- _Your goal_:
Take the line that contains "You are a computer-use agent." and each line after it to the end of the material below, and return them exactly, minus the pictures.

- _Input data_:
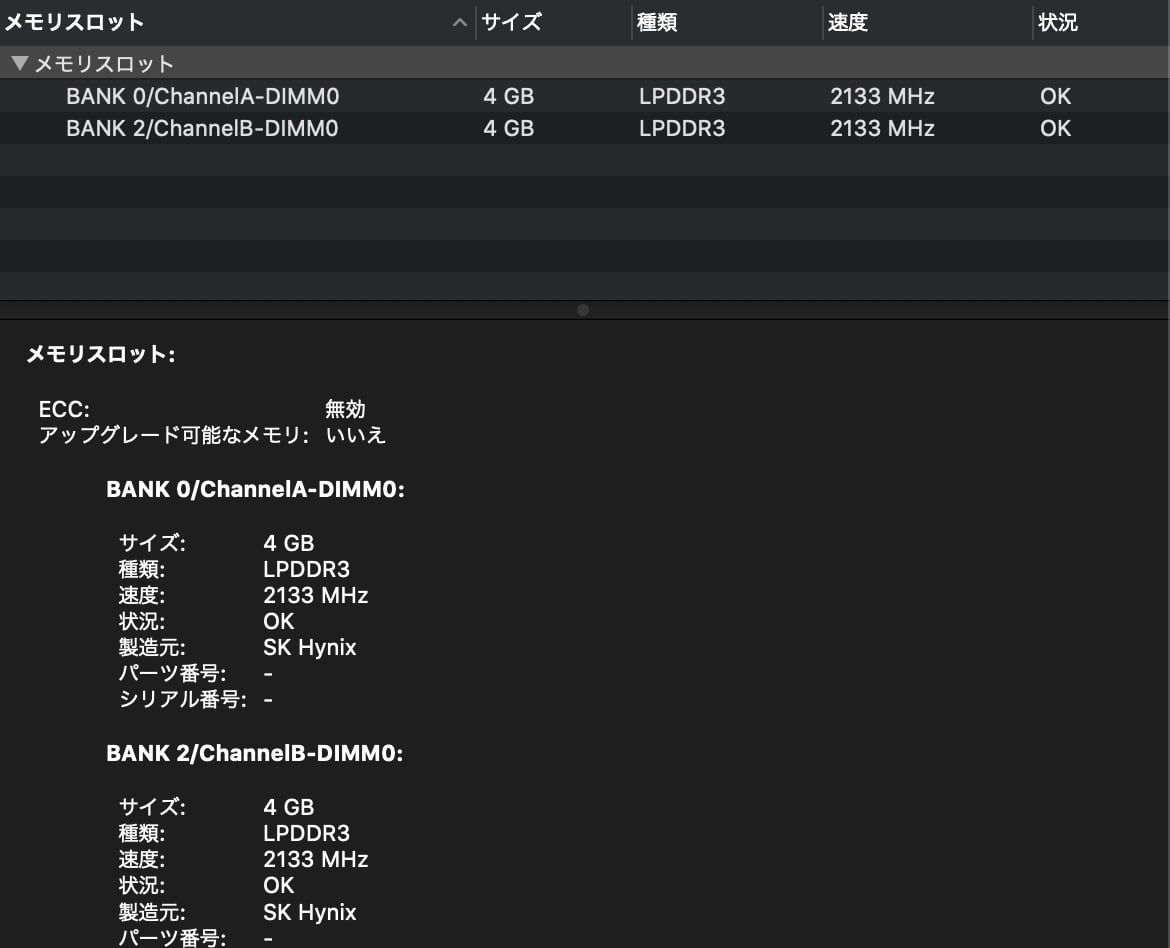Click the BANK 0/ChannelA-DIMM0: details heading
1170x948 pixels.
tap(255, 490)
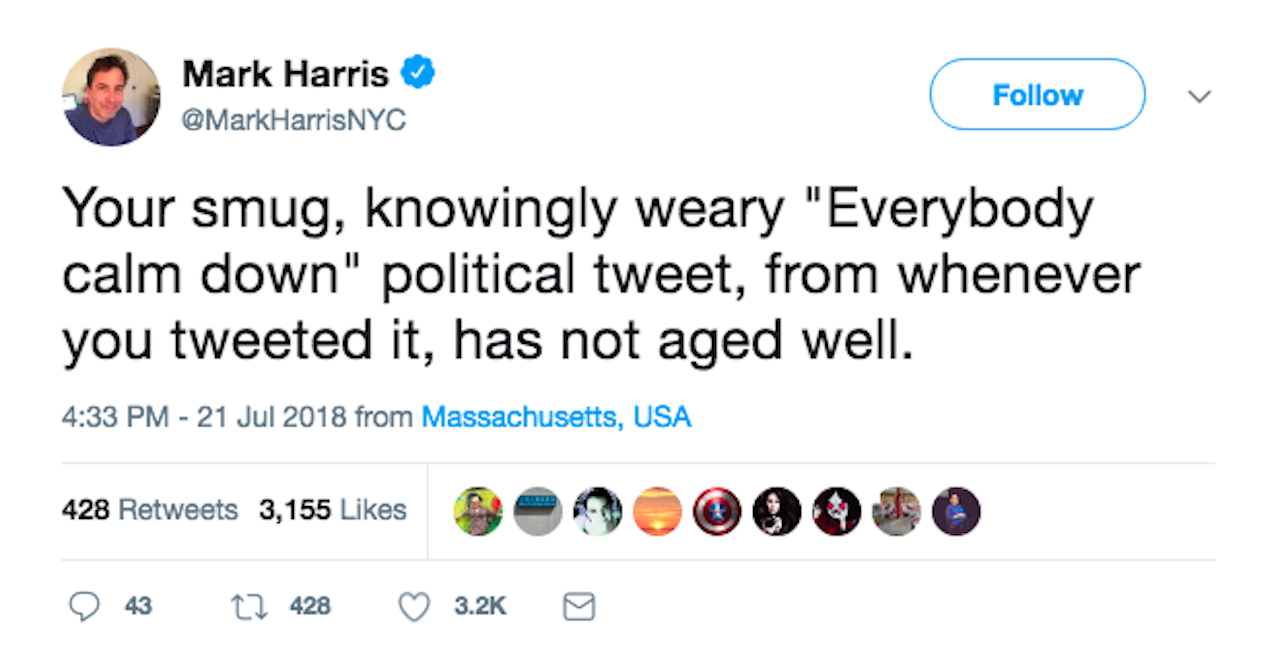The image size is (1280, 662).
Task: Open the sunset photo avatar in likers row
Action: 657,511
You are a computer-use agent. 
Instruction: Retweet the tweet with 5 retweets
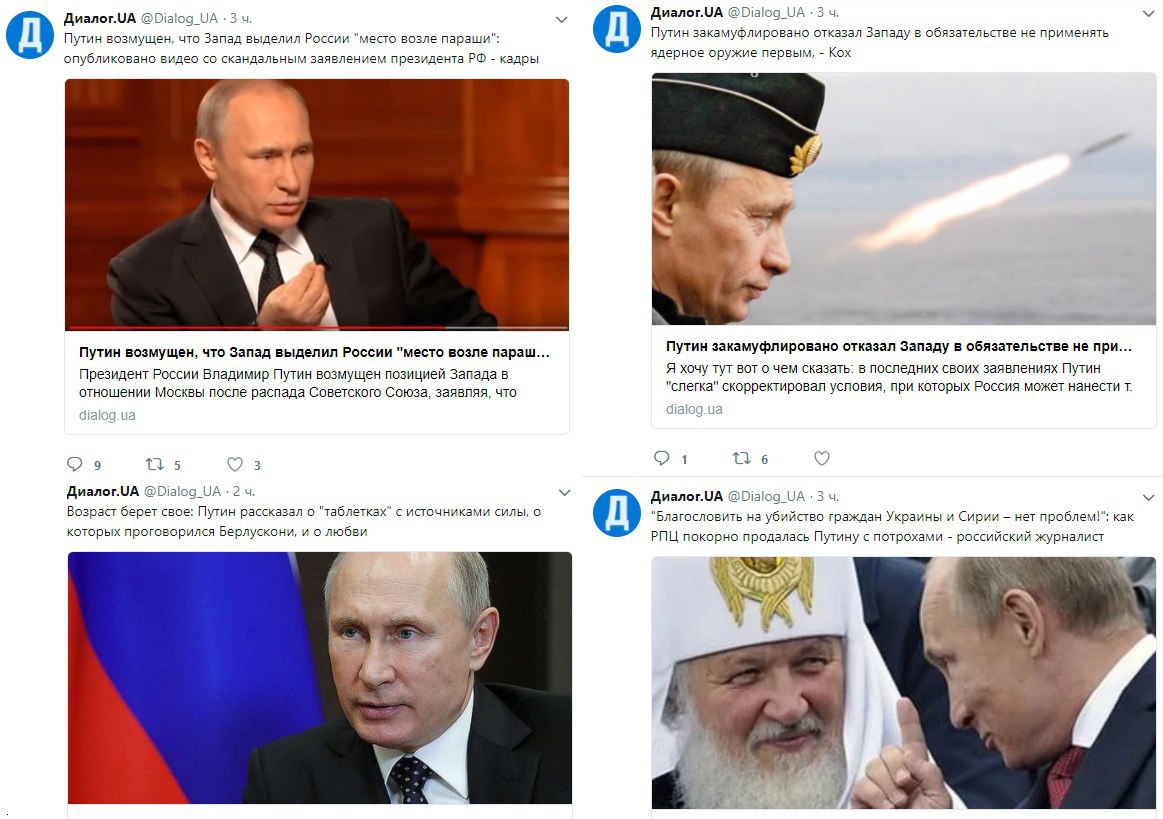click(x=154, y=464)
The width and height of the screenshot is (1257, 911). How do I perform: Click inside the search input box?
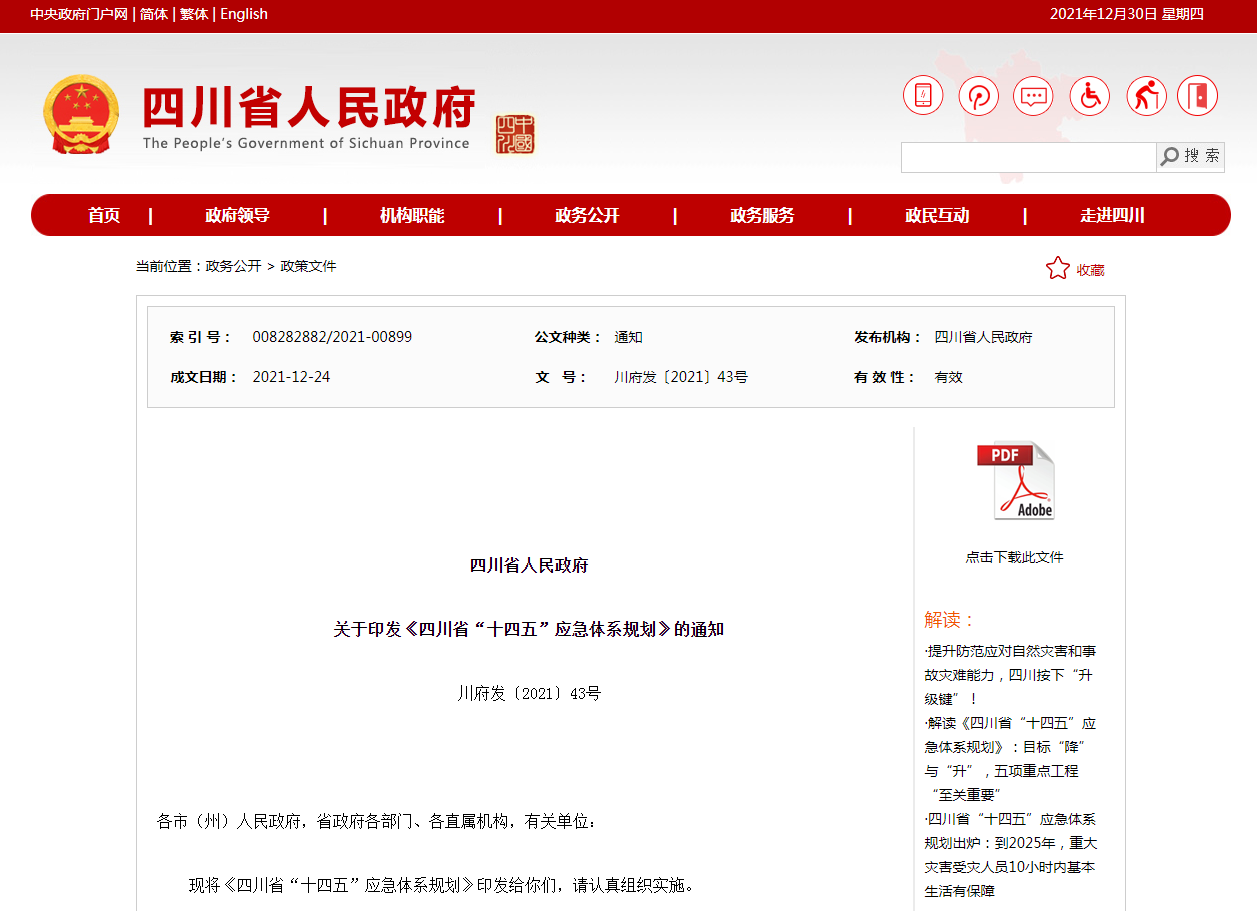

- _Your response_:
You are a computer-use agent. 
Instruction: Retweet the tweet with 5 retweets
click(x=154, y=464)
The width and height of the screenshot is (1257, 911). How do I perform: Click inside the search input box?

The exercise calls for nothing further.